3. Install the Python package in editable mode (recommended for development):

```bash
python setup.py develop
```

This allows you to edit the source code directly without needing to reinstall it repeatedly.

### Running Unit Tests

Before running the Python unit tests, you need to build and install the Python package (see the [Building the Python Package](#building-the-python-package) section).

- **Run a single Python unit test**:

```bash
pytest tests/python/test_scatter_nd.py
```

- **Run all Python unit tests**:

```bash
python setup.py pytests
```

- **Run all C++ unit tests**:

```bash
python setup.py ctests
```

## Contributing

This project welcomes contributions and suggestions. Most contributions require you to agree to a
Contributor License Agreement (CLA) declaring that you have the right to, and actually do, grant us
the rights to use your contribution.

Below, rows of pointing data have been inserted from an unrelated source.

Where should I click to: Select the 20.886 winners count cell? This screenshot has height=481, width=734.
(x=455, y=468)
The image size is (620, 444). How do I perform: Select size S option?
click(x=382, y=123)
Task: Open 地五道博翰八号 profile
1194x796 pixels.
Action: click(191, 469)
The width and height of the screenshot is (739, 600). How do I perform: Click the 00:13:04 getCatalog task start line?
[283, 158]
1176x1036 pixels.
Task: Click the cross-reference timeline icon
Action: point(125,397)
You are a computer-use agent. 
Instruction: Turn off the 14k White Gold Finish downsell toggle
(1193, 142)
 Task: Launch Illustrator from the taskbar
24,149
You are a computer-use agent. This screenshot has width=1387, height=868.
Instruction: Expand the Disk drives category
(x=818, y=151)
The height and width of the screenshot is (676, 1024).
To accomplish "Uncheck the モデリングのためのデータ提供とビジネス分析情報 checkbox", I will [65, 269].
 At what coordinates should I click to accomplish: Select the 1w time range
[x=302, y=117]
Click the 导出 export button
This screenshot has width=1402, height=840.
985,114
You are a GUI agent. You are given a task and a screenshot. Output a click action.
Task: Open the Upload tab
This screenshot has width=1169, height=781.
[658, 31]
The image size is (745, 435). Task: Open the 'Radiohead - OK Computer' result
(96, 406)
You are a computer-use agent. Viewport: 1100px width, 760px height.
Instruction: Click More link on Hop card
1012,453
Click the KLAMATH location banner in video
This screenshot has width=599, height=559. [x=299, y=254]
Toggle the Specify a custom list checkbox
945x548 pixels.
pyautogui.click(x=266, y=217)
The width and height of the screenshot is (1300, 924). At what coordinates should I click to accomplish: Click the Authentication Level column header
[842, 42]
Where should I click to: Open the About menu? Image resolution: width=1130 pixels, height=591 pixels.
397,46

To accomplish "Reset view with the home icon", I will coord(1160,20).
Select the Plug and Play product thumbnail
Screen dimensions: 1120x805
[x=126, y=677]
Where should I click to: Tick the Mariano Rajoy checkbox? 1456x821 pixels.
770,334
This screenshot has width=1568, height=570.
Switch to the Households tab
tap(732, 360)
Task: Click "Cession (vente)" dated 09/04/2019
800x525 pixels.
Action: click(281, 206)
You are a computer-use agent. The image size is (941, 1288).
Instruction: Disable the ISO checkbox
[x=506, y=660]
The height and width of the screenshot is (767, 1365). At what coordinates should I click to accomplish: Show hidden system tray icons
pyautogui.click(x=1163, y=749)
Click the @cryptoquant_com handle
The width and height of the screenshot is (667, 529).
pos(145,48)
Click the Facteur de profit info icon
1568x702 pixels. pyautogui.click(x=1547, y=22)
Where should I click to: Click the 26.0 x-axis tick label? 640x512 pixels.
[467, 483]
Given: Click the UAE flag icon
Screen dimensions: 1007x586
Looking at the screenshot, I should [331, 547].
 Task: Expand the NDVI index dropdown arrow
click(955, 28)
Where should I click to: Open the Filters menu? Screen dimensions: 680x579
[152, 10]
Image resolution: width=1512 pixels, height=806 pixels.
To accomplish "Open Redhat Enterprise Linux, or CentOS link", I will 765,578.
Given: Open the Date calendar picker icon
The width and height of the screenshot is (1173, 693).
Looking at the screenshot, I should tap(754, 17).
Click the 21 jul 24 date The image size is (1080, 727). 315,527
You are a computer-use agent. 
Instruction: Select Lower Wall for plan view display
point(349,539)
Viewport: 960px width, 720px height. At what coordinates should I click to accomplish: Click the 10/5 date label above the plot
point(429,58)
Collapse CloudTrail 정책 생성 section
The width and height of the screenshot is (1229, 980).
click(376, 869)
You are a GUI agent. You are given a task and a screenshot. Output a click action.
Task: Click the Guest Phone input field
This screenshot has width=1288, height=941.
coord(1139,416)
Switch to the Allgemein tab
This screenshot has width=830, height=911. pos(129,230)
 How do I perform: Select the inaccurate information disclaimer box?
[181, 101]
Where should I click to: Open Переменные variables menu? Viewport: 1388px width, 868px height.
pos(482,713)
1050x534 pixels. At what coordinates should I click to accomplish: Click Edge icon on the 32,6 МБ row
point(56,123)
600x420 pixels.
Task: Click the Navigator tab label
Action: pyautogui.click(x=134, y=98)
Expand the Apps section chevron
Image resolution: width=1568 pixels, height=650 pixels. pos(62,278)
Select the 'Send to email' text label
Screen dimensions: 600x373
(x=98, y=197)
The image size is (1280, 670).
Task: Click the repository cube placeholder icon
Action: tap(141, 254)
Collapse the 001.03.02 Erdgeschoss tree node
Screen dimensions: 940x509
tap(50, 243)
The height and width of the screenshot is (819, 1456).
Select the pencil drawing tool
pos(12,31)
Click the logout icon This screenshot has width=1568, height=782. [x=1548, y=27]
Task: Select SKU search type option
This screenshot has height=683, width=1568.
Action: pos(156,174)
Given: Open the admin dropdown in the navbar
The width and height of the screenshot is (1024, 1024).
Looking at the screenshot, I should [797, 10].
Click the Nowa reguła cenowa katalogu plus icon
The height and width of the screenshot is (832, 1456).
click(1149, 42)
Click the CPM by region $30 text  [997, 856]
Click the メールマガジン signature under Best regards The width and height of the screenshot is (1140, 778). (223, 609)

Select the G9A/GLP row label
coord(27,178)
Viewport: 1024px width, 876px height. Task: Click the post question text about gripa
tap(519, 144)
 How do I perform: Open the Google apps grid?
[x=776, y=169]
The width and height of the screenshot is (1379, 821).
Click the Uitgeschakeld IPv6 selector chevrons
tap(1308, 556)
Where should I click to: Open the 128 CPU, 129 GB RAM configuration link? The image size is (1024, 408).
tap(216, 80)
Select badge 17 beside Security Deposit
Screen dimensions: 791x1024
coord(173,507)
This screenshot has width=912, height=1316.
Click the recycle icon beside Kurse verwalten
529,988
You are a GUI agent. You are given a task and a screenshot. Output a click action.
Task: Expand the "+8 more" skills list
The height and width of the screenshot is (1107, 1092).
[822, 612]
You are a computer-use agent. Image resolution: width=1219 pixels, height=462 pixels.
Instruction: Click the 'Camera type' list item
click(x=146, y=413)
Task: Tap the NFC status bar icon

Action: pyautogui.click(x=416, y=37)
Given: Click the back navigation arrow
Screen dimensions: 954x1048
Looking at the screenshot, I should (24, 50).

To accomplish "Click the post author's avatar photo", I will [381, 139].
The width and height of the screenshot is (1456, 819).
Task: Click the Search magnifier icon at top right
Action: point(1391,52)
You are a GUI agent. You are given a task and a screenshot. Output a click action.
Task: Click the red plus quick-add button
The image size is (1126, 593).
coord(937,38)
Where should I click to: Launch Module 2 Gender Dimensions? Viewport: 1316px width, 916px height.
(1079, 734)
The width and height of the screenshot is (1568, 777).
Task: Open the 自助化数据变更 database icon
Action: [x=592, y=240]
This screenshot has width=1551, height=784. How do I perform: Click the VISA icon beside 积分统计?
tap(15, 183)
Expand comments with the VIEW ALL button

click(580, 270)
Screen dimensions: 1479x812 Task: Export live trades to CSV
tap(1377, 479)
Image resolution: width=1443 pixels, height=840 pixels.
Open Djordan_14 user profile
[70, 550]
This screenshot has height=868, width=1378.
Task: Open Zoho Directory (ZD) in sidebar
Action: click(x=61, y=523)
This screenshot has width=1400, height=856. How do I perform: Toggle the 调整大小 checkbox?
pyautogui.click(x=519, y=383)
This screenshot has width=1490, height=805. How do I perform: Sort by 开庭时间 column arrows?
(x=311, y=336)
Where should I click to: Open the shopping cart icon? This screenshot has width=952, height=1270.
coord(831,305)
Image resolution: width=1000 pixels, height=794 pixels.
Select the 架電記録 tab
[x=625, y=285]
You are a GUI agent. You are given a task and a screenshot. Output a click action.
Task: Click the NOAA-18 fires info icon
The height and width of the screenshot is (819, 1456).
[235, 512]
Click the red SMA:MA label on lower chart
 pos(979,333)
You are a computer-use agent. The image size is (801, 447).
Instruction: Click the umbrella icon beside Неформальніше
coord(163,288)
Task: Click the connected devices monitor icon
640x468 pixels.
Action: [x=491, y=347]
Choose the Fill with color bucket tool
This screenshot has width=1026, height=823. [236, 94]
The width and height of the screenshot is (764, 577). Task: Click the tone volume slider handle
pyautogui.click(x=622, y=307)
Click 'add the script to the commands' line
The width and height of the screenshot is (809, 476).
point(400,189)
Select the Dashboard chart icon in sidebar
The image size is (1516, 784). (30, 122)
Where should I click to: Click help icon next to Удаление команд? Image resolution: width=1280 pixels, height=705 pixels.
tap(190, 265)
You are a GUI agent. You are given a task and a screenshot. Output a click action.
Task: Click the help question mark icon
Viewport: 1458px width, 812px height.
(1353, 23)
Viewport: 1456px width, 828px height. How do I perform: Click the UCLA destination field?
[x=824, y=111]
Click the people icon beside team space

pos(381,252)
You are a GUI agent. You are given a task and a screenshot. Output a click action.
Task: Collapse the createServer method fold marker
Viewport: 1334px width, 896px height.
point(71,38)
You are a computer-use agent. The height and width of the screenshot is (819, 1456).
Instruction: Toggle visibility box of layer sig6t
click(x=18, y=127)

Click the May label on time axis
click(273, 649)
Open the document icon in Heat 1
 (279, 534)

For details, visit .

When you submit a pull request, a CLA bot will automatically determine whether you need to provide
a CLA and decorate the PR appropriately (e.g., status check, comment). Simply follow the instructions
provided by the bot. You will only need to do this once across all repos using our CLA.

This project has adopted the [Microsoft Open Source Code of Conduct](https://opensource.microsoft.com/codeofconduct/).
For more information see the [Code of Conduct FAQ](https://opensource.microsoft.com/codeofconduct/faq/) or
contact [opencode@microsoft.com](mailto:opencode@microsoft.com) with any additional questions or comments.

## Trademarks

This project may contain trademarks or logos for projects, products, or services. Authorized use of Microsoft
trademarks or logos is subject to and must follow
[Microsoft's Trademark & Brand Guidelines](https://www.microsoft.com/en-us/legal/intellectualproperty/trademarks/usage/general).
Use of Microsoft trademarks or logos in modified versions of this project must not cause confusion or imply Microsoft sponsorship.
Any use of third-party trademarks or logos are subject to those third-party's policies.